**WHAT THE TASK ASKS:** In the entries below, find the line with "Where should I click to: Go" and print exactly every line from there up to and including the line with "Given: Click the hero Get started button", with no other lines.
____
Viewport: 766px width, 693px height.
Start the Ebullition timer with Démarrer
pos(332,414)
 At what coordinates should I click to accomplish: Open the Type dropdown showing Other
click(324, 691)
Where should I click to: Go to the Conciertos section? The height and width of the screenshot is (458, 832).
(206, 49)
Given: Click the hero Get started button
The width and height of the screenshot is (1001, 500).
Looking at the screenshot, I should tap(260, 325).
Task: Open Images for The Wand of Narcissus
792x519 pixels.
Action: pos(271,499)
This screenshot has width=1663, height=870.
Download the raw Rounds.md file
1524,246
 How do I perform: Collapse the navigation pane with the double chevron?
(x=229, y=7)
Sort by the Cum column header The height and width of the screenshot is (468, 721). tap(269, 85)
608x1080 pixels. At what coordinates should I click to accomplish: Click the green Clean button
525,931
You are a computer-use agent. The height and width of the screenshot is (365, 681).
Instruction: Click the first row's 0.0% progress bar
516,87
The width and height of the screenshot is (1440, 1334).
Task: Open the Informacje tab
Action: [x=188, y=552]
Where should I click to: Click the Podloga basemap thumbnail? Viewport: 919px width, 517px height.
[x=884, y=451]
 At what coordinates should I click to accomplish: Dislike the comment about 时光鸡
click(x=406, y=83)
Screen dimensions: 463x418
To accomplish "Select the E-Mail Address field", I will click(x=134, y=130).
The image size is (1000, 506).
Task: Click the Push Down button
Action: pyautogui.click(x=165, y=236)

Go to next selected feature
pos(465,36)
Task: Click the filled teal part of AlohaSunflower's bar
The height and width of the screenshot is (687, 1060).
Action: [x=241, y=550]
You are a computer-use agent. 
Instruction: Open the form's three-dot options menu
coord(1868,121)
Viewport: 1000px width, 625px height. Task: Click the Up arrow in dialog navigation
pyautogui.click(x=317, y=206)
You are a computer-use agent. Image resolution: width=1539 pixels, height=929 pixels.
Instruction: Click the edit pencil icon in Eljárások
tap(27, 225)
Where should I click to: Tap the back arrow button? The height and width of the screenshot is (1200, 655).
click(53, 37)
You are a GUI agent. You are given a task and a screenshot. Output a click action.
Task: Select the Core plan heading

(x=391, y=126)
____
**EXERCISE RESULT:**
Where should I click to: Go to the Conciertos section? The height and width of the screenshot is (458, 832).
(206, 49)
Given: Click the hero Get started button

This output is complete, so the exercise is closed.